• _Problem statement_
Once the line with "Task: Click the Ваше имя first name field" is found in the entries below, print it and each following line exactly, stopping after the line with "Click the scrollbar"; print nothing else.

• _Data for analysis_
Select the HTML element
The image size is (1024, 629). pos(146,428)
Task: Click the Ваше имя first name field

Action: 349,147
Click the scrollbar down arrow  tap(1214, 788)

...

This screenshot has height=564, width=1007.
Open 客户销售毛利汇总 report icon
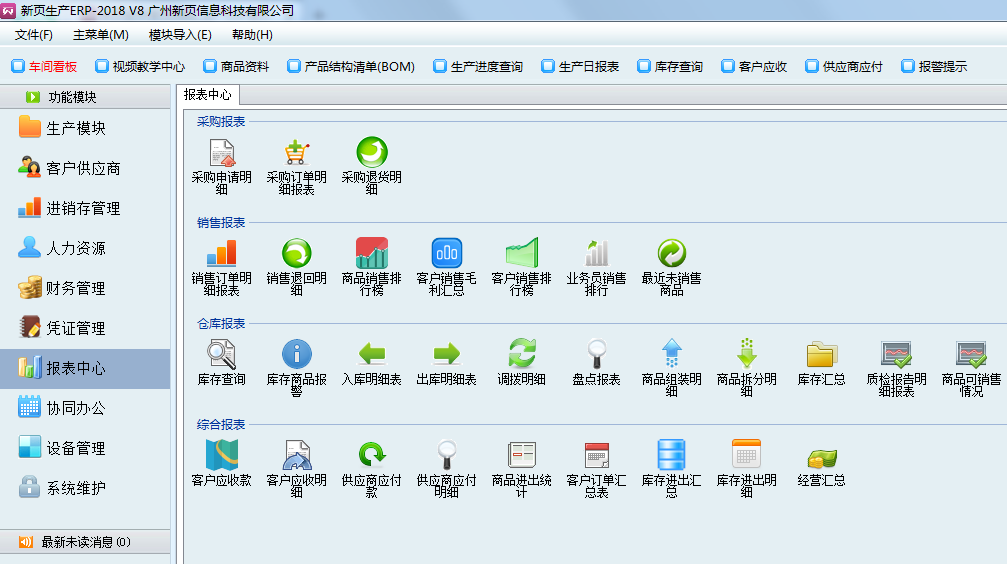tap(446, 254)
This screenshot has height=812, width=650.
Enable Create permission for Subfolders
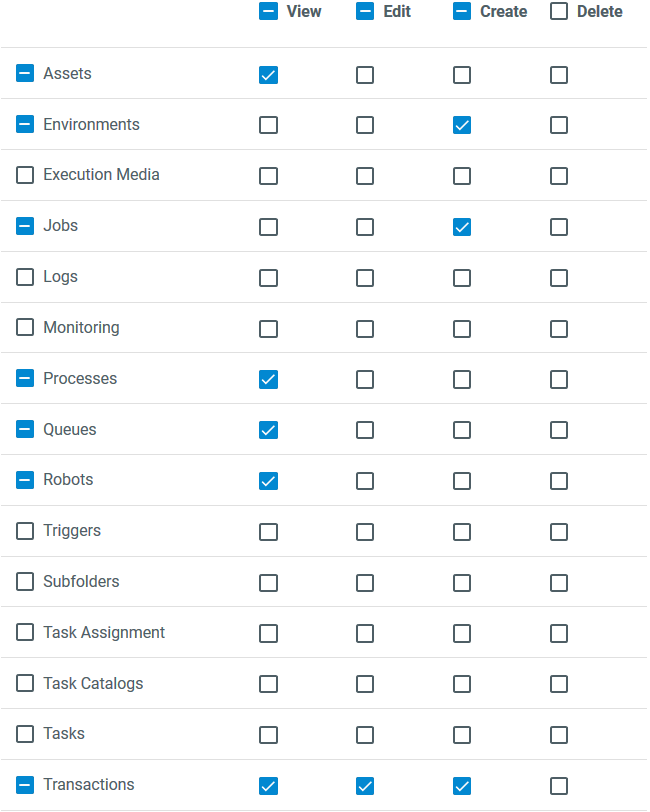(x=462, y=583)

• _Output below_
Task: Click the Ваше имя first name field

Action: 349,147
Click the scrollbar down arrow  tap(1214, 788)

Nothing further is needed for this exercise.